DESCRIPTION OF THE TASK: Give again, unaltered, the lines of the listing below that run from the line having "Romans 1:25 (541, 434)" through the line having "Psalms 55:17 (683, 909)".

MATERIAL SUPPLIED:

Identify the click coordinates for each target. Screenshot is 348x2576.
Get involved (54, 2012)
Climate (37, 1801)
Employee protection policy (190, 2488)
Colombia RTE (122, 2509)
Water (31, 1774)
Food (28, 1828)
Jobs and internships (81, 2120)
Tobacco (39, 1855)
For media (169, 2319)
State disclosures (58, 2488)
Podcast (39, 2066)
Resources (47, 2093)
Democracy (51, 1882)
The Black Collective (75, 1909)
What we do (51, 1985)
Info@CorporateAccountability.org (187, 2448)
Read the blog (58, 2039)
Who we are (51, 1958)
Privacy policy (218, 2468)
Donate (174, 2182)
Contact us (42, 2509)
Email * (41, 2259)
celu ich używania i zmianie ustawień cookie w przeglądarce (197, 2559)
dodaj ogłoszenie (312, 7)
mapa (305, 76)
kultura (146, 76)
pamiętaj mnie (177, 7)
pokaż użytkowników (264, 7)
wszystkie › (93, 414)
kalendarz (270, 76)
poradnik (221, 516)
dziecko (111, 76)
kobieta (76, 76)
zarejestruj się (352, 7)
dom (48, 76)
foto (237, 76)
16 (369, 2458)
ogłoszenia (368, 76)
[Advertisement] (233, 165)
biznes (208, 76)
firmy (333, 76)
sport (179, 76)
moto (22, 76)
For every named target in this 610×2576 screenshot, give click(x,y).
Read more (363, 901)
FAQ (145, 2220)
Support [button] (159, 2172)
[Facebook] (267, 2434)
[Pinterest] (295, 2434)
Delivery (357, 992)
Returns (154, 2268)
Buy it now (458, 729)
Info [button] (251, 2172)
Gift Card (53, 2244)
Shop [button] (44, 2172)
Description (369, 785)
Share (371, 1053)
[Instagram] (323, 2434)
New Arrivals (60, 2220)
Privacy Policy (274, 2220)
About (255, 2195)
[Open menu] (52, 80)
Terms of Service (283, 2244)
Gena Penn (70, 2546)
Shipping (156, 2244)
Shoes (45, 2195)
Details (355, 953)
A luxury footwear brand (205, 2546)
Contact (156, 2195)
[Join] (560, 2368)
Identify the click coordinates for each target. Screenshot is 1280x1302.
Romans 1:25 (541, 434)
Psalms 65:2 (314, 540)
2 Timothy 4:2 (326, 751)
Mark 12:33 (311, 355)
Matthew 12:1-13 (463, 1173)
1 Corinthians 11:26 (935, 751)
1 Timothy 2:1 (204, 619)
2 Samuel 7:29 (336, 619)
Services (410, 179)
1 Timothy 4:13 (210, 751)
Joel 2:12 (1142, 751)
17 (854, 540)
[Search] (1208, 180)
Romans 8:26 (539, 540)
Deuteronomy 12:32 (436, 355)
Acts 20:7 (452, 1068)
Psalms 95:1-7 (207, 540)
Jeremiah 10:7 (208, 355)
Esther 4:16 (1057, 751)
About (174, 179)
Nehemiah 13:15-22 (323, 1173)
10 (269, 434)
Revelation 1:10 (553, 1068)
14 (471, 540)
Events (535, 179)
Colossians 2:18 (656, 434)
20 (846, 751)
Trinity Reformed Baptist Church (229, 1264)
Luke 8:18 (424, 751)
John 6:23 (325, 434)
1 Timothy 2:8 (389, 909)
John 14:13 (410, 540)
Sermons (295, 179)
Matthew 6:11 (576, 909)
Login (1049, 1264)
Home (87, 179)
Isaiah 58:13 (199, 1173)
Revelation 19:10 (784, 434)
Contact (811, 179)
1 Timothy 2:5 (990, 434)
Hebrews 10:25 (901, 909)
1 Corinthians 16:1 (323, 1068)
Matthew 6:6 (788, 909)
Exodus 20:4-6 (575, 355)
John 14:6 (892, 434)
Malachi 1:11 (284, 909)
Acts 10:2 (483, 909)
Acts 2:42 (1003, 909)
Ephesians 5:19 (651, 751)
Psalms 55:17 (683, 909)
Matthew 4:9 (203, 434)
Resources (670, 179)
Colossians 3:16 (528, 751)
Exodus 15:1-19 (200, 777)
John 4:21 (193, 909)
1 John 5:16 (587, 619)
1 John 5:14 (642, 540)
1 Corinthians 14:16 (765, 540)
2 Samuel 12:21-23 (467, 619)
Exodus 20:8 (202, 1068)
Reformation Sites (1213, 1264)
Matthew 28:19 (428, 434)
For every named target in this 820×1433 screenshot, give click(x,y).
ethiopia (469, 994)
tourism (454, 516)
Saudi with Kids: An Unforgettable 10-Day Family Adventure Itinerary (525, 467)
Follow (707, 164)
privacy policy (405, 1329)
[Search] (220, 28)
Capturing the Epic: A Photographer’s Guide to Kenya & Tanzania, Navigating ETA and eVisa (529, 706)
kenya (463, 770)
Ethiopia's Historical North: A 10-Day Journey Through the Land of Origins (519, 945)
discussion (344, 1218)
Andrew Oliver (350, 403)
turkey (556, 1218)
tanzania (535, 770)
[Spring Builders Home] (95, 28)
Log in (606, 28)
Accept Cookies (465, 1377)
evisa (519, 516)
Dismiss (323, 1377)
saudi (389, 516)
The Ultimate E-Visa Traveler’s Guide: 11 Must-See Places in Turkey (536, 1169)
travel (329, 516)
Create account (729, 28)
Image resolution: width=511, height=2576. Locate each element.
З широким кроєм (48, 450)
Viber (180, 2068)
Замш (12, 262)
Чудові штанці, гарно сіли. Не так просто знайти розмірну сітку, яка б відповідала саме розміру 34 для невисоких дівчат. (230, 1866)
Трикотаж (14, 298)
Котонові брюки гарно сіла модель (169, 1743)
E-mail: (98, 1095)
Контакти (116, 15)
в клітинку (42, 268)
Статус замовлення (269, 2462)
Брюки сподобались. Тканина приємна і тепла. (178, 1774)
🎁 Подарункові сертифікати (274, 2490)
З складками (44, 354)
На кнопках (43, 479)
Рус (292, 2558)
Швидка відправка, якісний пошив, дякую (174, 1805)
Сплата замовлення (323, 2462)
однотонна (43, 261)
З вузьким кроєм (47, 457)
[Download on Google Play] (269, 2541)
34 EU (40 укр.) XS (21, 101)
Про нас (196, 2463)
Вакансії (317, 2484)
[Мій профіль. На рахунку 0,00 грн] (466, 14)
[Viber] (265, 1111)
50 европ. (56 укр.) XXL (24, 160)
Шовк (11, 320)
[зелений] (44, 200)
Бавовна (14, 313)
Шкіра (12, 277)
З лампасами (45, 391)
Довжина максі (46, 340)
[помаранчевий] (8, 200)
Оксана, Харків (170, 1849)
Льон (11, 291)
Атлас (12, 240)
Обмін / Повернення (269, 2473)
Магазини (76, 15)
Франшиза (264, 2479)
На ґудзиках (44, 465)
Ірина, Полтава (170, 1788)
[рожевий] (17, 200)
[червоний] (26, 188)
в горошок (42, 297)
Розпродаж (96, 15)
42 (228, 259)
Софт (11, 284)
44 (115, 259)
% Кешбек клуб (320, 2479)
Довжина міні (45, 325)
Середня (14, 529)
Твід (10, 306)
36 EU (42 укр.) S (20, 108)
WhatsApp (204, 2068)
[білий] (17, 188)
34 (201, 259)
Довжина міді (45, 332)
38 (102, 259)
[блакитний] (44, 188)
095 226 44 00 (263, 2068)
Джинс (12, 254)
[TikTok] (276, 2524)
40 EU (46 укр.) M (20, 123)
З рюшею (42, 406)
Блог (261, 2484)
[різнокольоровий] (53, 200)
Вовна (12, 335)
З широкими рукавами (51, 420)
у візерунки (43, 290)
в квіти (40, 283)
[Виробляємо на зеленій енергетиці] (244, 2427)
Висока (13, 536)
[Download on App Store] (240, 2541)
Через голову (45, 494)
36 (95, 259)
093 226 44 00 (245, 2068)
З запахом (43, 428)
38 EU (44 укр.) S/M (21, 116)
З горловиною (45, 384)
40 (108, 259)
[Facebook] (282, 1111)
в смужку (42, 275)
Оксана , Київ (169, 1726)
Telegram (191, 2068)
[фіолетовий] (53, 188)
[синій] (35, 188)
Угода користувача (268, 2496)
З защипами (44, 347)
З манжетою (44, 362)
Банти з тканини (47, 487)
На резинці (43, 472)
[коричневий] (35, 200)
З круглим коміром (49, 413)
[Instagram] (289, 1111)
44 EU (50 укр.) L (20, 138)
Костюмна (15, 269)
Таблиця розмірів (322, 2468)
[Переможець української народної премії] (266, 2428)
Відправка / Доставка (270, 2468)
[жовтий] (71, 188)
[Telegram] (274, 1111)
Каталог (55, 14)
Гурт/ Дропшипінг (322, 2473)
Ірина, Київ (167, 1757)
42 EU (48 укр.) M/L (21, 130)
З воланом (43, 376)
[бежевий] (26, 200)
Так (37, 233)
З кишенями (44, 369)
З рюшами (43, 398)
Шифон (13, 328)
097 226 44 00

ANSWER TO THE PROBLEM:
Romans 1:25 (541, 434)
Psalms 65:2 (314, 540)
2 Timothy 4:2 (326, 751)
Mark 12:33 (311, 355)
Matthew 12:1-13 (463, 1173)
1 Corinthians 11:26 (935, 751)
1 Timothy 2:1 (204, 619)
2 Samuel 7:29 (336, 619)
Services (410, 179)
1 Timothy 4:13 (210, 751)
Joel 2:12 (1142, 751)
17 (854, 540)
[Search] (1208, 180)
Romans 8:26 (539, 540)
Deuteronomy 12:32 (436, 355)
Acts 20:7 (452, 1068)
Psalms 95:1-7 (207, 540)
Jeremiah 10:7 (208, 355)
Esther 4:16 (1057, 751)
About (174, 179)
Nehemiah 13:15-22 (323, 1173)
10 (269, 434)
Revelation 1:10 (553, 1068)
14 (471, 540)
Events (535, 179)
Colossians 2:18 (656, 434)
20 (846, 751)
Trinity Reformed Baptist Church (229, 1264)
Luke 8:18 (424, 751)
John 6:23 (325, 434)
1 Timothy 2:8 (389, 909)
John 14:13 (410, 540)
Sermons (295, 179)
Matthew 6:11 (576, 909)
Login (1049, 1264)
Home (87, 179)
Isaiah 58:13 (199, 1173)
Revelation 19:10 (784, 434)
Contact (811, 179)
1 Timothy 2:5 (990, 434)
Hebrews 10:25 (901, 909)
1 Corinthians 16:1 (323, 1068)
Matthew 6:6 (788, 909)
Exodus 20:4-6 (575, 355)
John 14:6 (892, 434)
Malachi 1:11 (284, 909)
Acts 10:2 (483, 909)
Acts 2:42 (1003, 909)
Ephesians 5:19 (651, 751)
Psalms 55:17 (683, 909)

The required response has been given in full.